◆ GIVEN DATA
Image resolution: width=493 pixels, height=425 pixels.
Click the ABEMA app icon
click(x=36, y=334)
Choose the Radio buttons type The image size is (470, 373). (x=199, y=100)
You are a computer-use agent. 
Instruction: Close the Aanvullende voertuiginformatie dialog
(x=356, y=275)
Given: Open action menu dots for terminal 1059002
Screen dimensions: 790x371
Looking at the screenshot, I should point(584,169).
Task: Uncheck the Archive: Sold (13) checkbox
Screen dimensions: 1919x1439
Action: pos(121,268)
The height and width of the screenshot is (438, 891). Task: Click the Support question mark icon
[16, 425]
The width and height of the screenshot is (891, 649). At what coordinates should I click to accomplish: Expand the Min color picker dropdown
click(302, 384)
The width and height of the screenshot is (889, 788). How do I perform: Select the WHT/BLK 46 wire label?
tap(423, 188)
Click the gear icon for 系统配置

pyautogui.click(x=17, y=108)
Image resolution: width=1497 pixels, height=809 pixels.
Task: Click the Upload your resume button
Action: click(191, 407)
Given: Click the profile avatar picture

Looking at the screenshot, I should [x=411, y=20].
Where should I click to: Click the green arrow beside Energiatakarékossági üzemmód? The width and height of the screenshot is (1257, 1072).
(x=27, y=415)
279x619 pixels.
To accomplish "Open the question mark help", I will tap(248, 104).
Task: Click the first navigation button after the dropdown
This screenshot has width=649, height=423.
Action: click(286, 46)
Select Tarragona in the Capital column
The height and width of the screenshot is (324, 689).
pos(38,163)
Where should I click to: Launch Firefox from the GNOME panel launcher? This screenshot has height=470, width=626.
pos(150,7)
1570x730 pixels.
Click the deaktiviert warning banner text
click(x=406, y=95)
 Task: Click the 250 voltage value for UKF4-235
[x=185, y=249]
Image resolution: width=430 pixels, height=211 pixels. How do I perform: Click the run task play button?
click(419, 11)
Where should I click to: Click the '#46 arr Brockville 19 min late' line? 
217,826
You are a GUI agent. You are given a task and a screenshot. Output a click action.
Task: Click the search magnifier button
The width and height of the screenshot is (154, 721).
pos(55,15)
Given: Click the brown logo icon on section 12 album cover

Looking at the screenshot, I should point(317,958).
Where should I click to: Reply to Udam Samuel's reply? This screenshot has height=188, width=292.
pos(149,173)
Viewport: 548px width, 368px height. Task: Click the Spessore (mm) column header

◆ YOUR ASSIGNMENT
Your answer should be the records above, set down exactly.

◆ ANSWER AREA
Image resolution: width=493 pixels, height=425 pixels.
Click the ABEMA app icon
click(x=36, y=334)
Choose the Radio buttons type The image size is (470, 373). (x=199, y=100)
You are a computer-use agent. 
Instruction: Close the Aanvullende voertuiginformatie dialog
(x=356, y=275)
Given: Open action menu dots for terminal 1059002
Screen dimensions: 790x371
Looking at the screenshot, I should point(584,169).
Task: Uncheck the Archive: Sold (13) checkbox
Screen dimensions: 1919x1439
Action: pos(121,268)
The height and width of the screenshot is (438, 891). Task: Click the Support question mark icon
[16, 425]
The width and height of the screenshot is (891, 649). At what coordinates should I click to accomplish: Expand the Min color picker dropdown
click(302, 384)
The width and height of the screenshot is (889, 788). How do I perform: Select the WHT/BLK 46 wire label?
tap(423, 188)
Click the gear icon for 系统配置

pyautogui.click(x=17, y=108)
Image resolution: width=1497 pixels, height=809 pixels.
Task: Click the Upload your resume button
Action: click(191, 407)
Given: Click the profile avatar picture

Looking at the screenshot, I should [x=411, y=20].
Where should I click to: Click the green arrow beside Energiatakarékossági üzemmód? The width and height of the screenshot is (1257, 1072).
(x=27, y=415)
279x619 pixels.
To accomplish "Open the question mark help", I will tap(248, 104).
Task: Click the first navigation button after the dropdown
This screenshot has width=649, height=423.
Action: click(286, 46)
Select Tarragona in the Capital column
The height and width of the screenshot is (324, 689).
pos(38,163)
Where should I click to: Launch Firefox from the GNOME panel launcher? This screenshot has height=470, width=626.
pos(150,7)
1570x730 pixels.
Click the deaktiviert warning banner text
click(x=406, y=95)
 Task: Click the 250 voltage value for UKF4-235
[x=185, y=249]
Image resolution: width=430 pixels, height=211 pixels. How do I perform: Click the run task play button?
click(419, 11)
Where should I click to: Click the '#46 arr Brockville 19 min late' line? 
217,826
You are a GUI agent. You are given a task and a screenshot. Output a click action.
Task: Click the search magnifier button
The width and height of the screenshot is (154, 721).
pos(55,15)
Given: Click the brown logo icon on section 12 album cover

Looking at the screenshot, I should point(317,958).
Where should I click to: Reply to Udam Samuel's reply? This screenshot has height=188, width=292.
pos(149,173)
Viewport: 548px width, 368px height. Task: Click the Spessore (mm) column header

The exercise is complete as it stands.